[Stored data]

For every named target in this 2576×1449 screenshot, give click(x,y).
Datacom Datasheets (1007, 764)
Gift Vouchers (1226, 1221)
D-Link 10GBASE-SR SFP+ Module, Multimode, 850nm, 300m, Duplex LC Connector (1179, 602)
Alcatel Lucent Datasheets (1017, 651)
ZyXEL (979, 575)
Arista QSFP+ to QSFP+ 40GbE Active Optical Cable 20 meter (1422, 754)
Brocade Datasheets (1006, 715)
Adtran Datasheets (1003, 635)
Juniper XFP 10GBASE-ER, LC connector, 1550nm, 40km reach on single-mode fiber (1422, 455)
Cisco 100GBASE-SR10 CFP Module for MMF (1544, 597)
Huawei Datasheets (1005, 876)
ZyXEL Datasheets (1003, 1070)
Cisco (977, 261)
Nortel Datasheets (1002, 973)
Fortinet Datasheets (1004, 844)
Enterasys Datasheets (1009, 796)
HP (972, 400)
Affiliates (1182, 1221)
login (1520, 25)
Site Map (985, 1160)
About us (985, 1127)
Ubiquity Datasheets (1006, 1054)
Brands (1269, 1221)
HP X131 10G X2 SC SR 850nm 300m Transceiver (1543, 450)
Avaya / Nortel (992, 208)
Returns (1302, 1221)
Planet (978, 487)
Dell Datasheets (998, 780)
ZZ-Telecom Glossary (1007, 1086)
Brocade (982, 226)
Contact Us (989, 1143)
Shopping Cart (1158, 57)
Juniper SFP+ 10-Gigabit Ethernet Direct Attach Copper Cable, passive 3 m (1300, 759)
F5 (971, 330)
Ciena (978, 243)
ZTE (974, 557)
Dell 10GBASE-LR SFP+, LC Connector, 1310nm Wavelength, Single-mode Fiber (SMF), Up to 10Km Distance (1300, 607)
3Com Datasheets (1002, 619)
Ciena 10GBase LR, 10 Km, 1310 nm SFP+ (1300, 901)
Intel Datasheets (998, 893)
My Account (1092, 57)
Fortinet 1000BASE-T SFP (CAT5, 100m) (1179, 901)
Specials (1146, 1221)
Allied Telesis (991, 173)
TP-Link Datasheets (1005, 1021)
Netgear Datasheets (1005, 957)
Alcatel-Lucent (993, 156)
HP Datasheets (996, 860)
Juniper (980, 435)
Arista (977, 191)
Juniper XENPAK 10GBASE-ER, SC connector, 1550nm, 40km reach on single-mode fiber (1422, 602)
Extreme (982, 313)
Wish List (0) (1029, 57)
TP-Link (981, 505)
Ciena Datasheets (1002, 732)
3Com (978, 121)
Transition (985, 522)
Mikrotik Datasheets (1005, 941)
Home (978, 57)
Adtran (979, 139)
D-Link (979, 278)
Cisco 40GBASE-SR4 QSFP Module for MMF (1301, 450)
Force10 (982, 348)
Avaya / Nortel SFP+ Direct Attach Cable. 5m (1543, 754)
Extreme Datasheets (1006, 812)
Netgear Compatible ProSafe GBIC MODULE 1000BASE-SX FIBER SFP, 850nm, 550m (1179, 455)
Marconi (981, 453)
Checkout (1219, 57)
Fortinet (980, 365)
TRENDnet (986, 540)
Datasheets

> _Exercise_
Give back exactly the lines from the one that contains "Home (978, 57)" to the end of the data above, both of those lines included.

> _Task result_
Home (978, 57)
Adtran (979, 139)
D-Link (979, 278)
Cisco 40GBASE-SR4 QSFP Module for MMF (1301, 450)
Force10 (982, 348)
Avaya / Nortel SFP+ Direct Attach Cable. 5m (1543, 754)
Extreme Datasheets (1006, 812)
Netgear Compatible ProSafe GBIC MODULE 1000BASE-SX FIBER SFP, 850nm, 550m (1179, 455)
Marconi (981, 453)
Checkout (1219, 57)
Fortinet (980, 365)
TRENDnet (986, 540)
Datasheets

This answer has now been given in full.